1. 指紋識別 (Fingerprinting)

攻擊工具生成的UDP包往往具有特定的Payload特徵（如固定的字符串、全0填充等）。防禦設備通過深度包檢測（DPI）提取這些特徵生成指紋，並配置過濾規則丟棄匹配的流量。對於隨機填充的UDP包，可以統計其長度分佈、TTL分佈等異常特徵。

2. 限速與白名單

對於類似遊戲服務器等必須使用UDP的業務，可以實施精細化的限速策略。例如，限制單個源IP的UDP包速率。更安全的做法是採用白名單機制（如果客户端IP有限）或在應用層實現私有協議的認證。

網絡層防禦：ACL 與 BGP Flowspec

1. ACL (訪問控制列表)

在骨幹網路由器或防火牆上配置ACL，是最基礎的防禦手段。

• 封禁協議：如果業務不需要ICMP，直接阻斷所有ICMP流量。
• 封禁端口：僅開放業務必需的端口（如80/443），封禁其餘所有高危端口（如1900, 11211等易被反射利用的端口）。

2. BGP Flowspec

當攻擊流量極大，傳統ACL配置繁瑣且性能受限時，BGP Flowspec 技術就派上用場了。它允許管理員向網絡中的所有路由器分發細粒度的流量過濾規則（如源IP、目的IP、包長度、協議類型等）。路由器收到Flowspec路由後，可以直接在硬件轉發層面執行丟棄或限速操作，實現全網級的快速防禦。

3. RTBH (Remote Triggered Black Hole)

RTBH是一種利用BGP協議實現遠程觸發黑洞路由的技術。當檢測到針對某個IP的攻擊時，管理員在觸發路由器上注入一條指向該IP的黑洞路由，通過iBGP擴散到所有邊緣路由器。攻擊流量在到達目標之前就被邊緣丟棄。相比手動ACL，RTBH可以在數秒內全網生效。雖然犧牲了受攻擊IP的可用性，但有效保護了其他業務。

飛盾雲定製級有狀態防火牆的連接跟蹤

飛盾雲定製級有狀態防火牆通過維護連接狀態表（Connection Tracking Table）來判別流量合法性。每個經過防火牆的TCP連接都會被記錄其狀態（NEW/ESTABLISHED/RELATED），只有屬於已建立會話的數據包才被放行。這對防禦ACK Flood非常有效，因為沒有對應SYN記錄的ACK包會被直接丟棄。
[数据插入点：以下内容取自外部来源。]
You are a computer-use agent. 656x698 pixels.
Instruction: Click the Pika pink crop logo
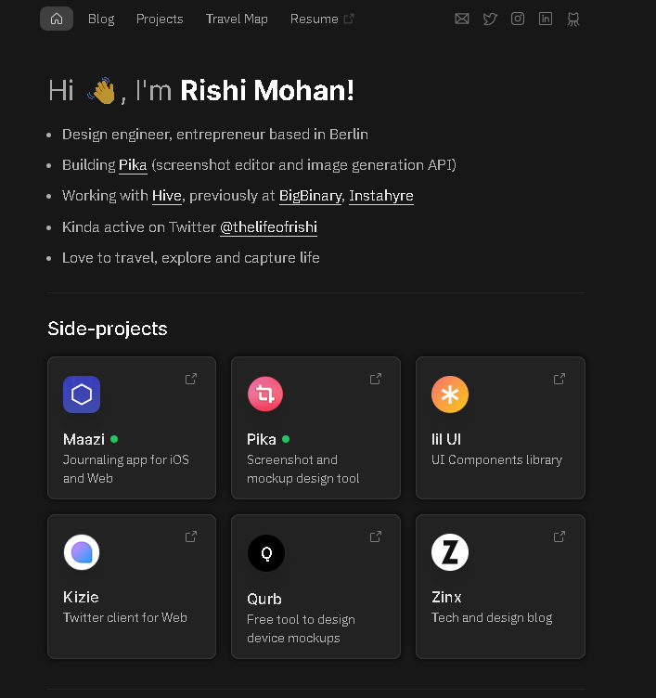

但需注意，連接表本身也是攻擊目標。SYN Flood可以填滿連接表，導致防火牆拒絕新連接。因此，合理設置連接表大小和超時時間，並部署SYN Proxy在防火牆前端，是必要的配套措施。

總結

網絡層與傳輸層的防禦側重於"硬碰硬"的流量對抗和協議棧層面的驗證。通過SYN Cookie、ACL、BGP Flowspec和RTBH等技術的組合，可以有效過濾大規模的洪水攻擊，保障網絡基礎設施的存活。選擇合適的技術組合取決於網絡規模和業務可用性要求。